Die ersten Schritte zum Fussballprofi haben die zwölfjährigen Buben bereits geschafft. Sie sind in eine FE-12-Mannschaft der Young Boys aufgenommen worden und gehören somit zu den rund 400 talentiertesten Spielern der Region. Footeco, wie diese Stufe heisst, ist die Schnittstelle zwischen Kinderfussball und Juniorenfussball. Hier werden neben dem Fussball auch die Grundlagen in den Bereichen Technik und Koordination erarbeitet – daher die Abkürzung Footeco.

TRANSPARENZ ALS OBERSTES GEBOT

Ein ausgeklügeltes Nachwuchskonzept bietet Gewähr, dass wirklich die begabtesten Kinder aus der Region ausgewählt und gefördert werden. Dabei ist der Gedanke, dass Spione mit hochgestelltem Mantelkragen und dunkler Sonnenbrille die Juniorenspiele beobachten und die talentiertesten Spieler abwerben ein Märchen – im Gegenteil! Eine offene, transparente Zusammenarbeit mit den rund 170 Vereinen der Region ist heute gut eingespielt, und jeder Juniorenverantwortliche beim Dorfverein kennt seinen Ansprechpartner bei YB und seinen Partnervereinen Team TOBE (Oberaargau / Emmental), Team AFF / FFV (Freiburg) und Team Köniz.

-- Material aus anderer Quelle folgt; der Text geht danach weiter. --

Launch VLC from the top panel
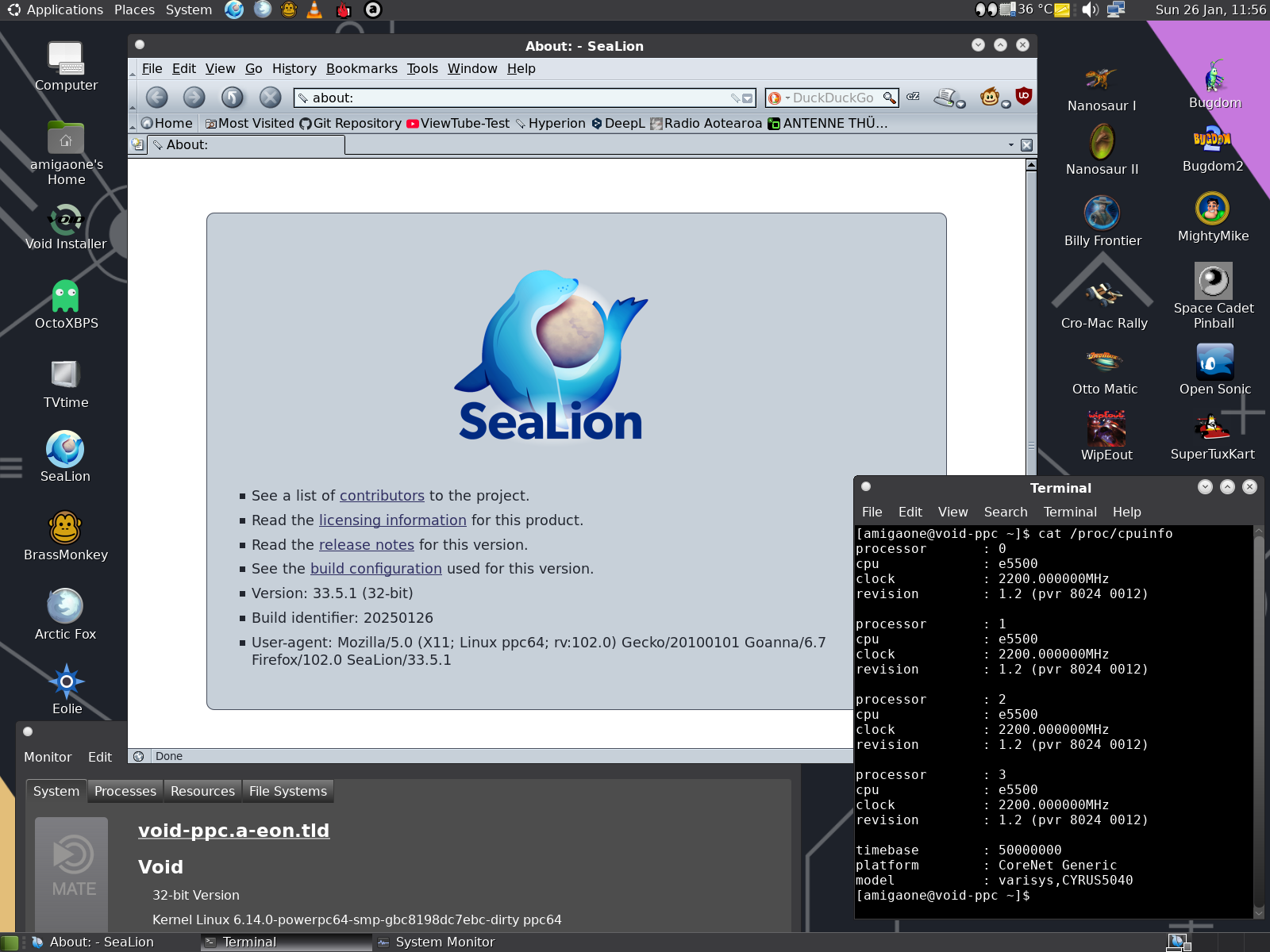Viewport: 1270px width, 952px height. point(315,10)
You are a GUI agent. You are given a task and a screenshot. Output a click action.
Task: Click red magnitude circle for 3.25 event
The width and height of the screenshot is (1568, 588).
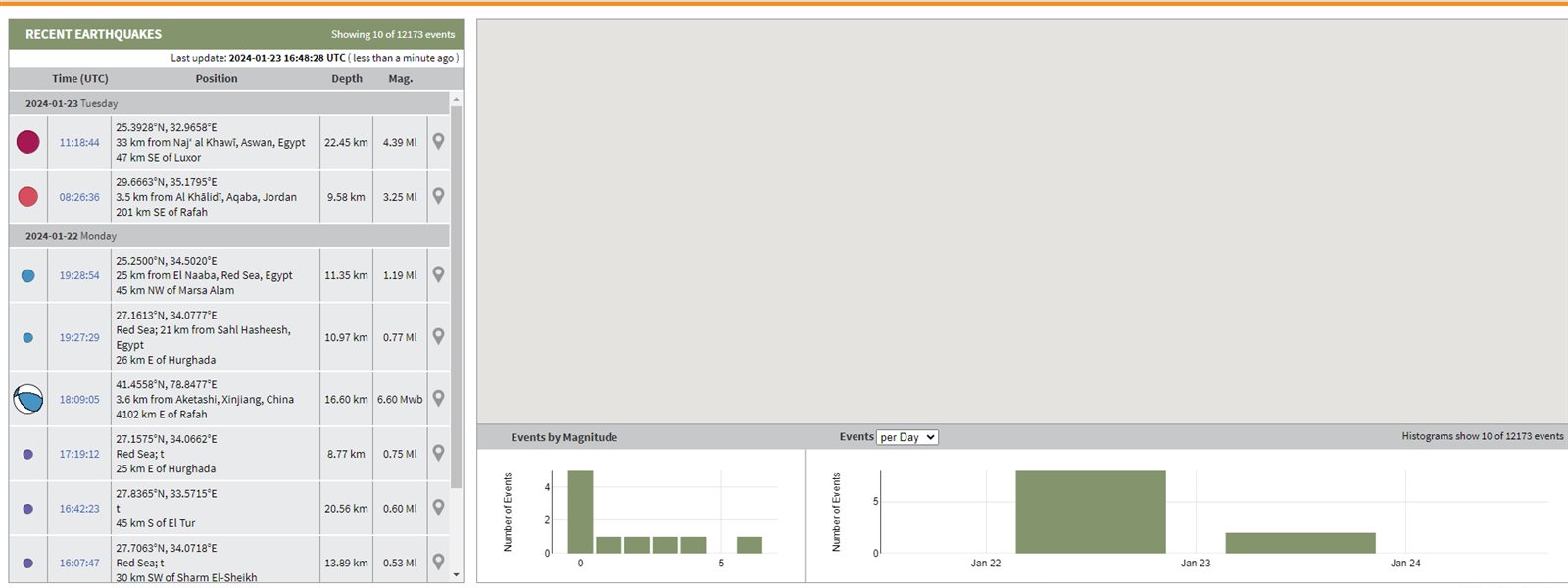click(x=28, y=197)
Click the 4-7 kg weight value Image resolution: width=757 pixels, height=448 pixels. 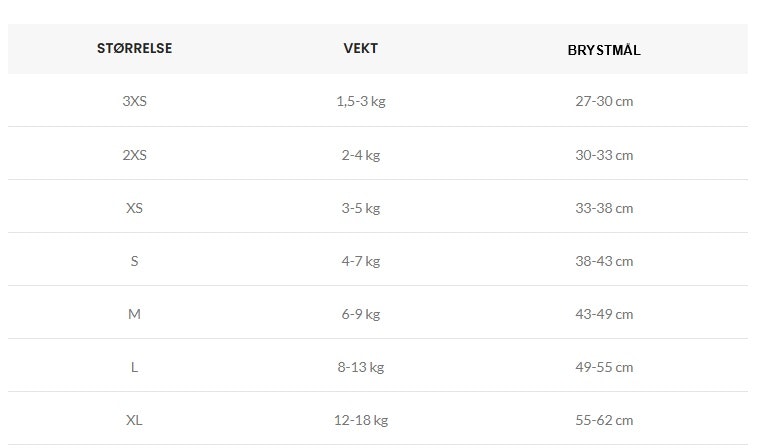(361, 262)
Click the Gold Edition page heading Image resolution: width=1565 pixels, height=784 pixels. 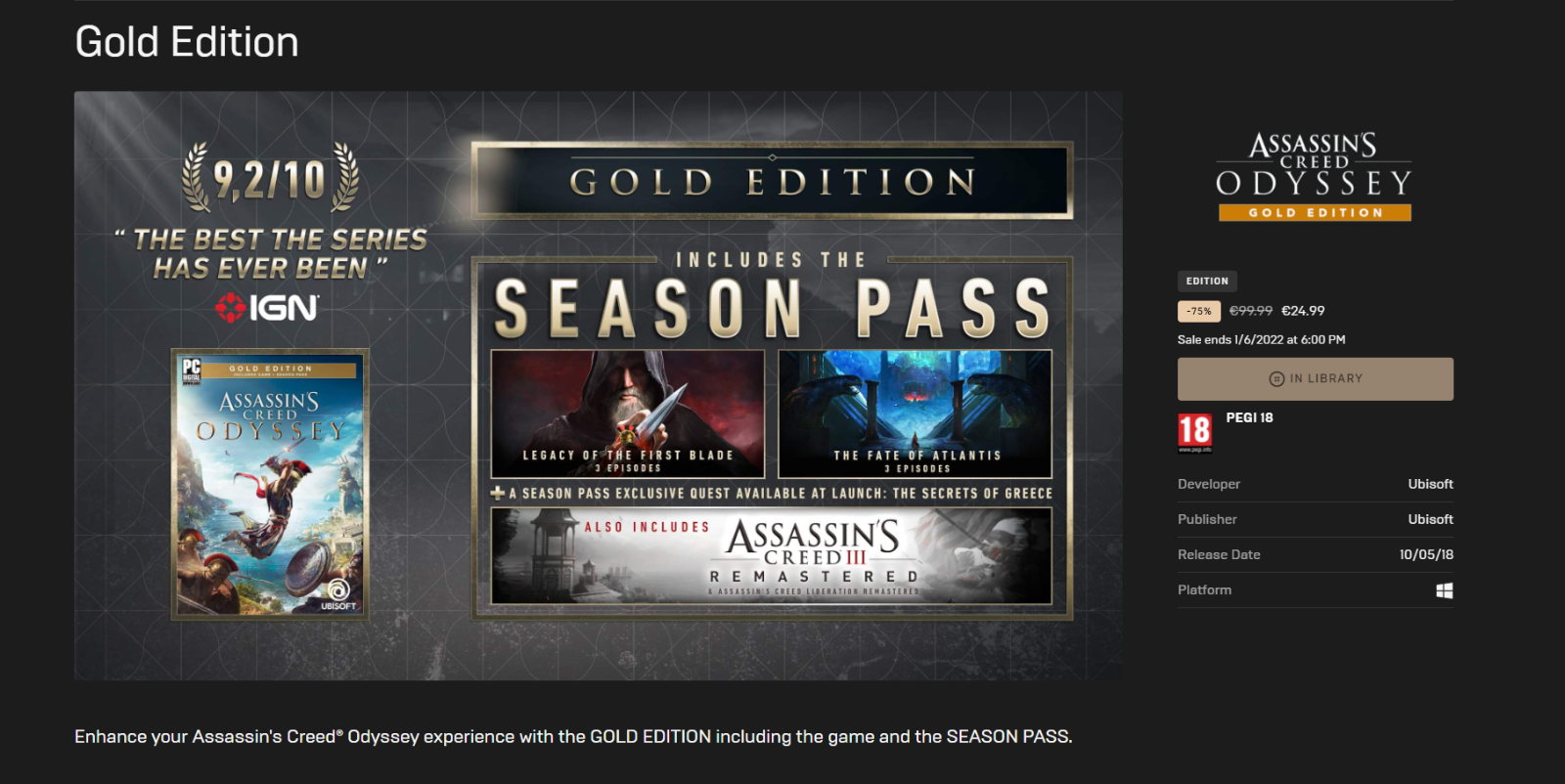[x=187, y=42]
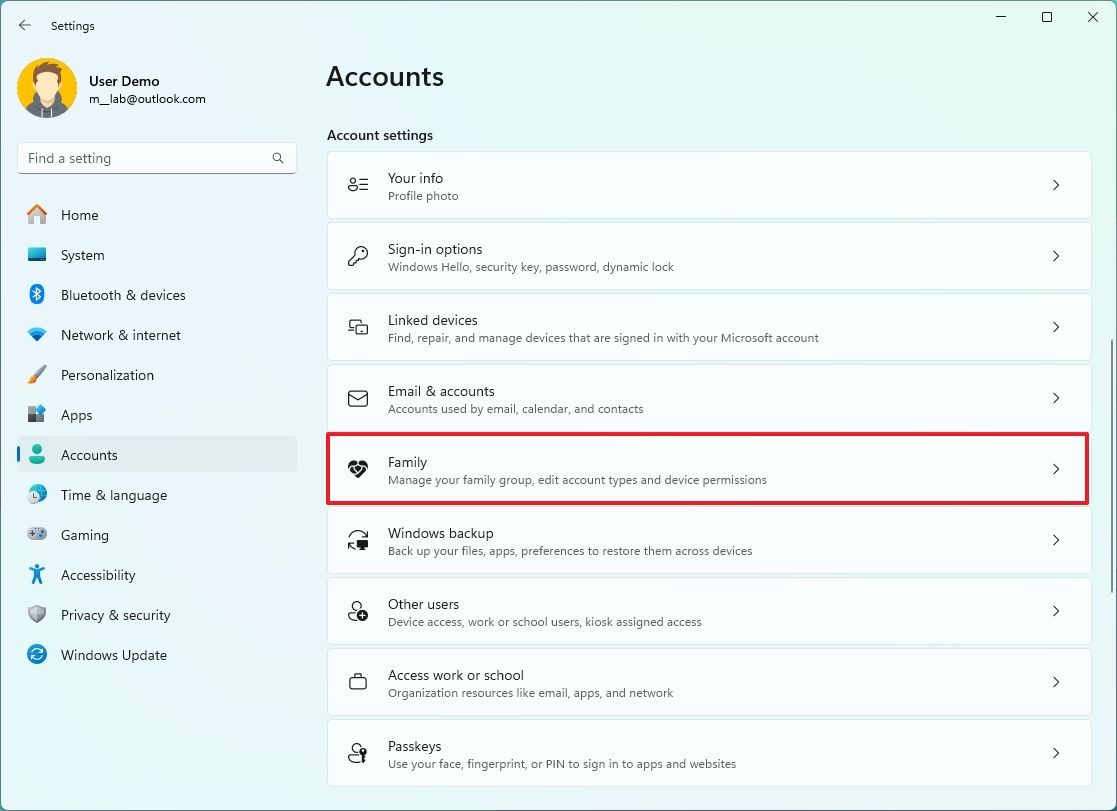This screenshot has height=811, width=1117.
Task: Open Windows backup settings
Action: click(1056, 540)
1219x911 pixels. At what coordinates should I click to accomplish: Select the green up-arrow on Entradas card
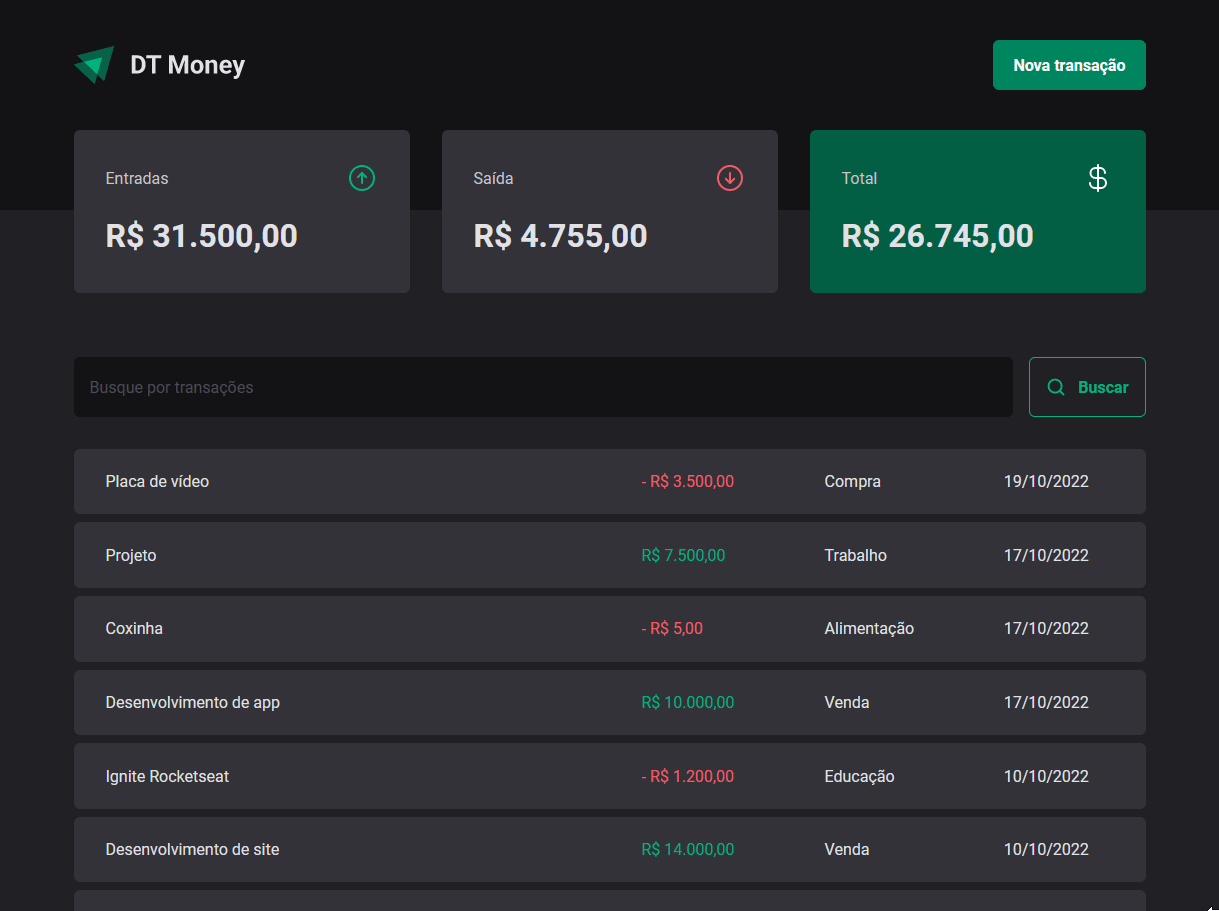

Dieses Konzept bietet für alle Beteiligten Vorteile. Der Junior bekommt in den Footeco-Teams eine gute Ausbildung mit hochqualifizierten Trainern. Der Amateurverein profitiert davon, dass sein Spieler, gut ausgebildet, vielleicht einmal den Weg zurückfindet. Und YB schliesslich kann die Entwicklung der Spieler beobachten und jedem individuell gerecht werden. Ziel des BSC Young Boys ist es, jedes Jahr einen oder zwei auf diesem Weg ausgebildete Spieler in die Super-League-Mannschaft zu integrieren. Dass es funktioniert, zeigen Stammspieler wie David von Ballmoos, Sandro Lauper und Michel Aebischer. Dazu kommen Talente wie Jan Kronig, Leo Seydoux oder Felix Mambimbi, die kurz vor dem Durchbruch stehen.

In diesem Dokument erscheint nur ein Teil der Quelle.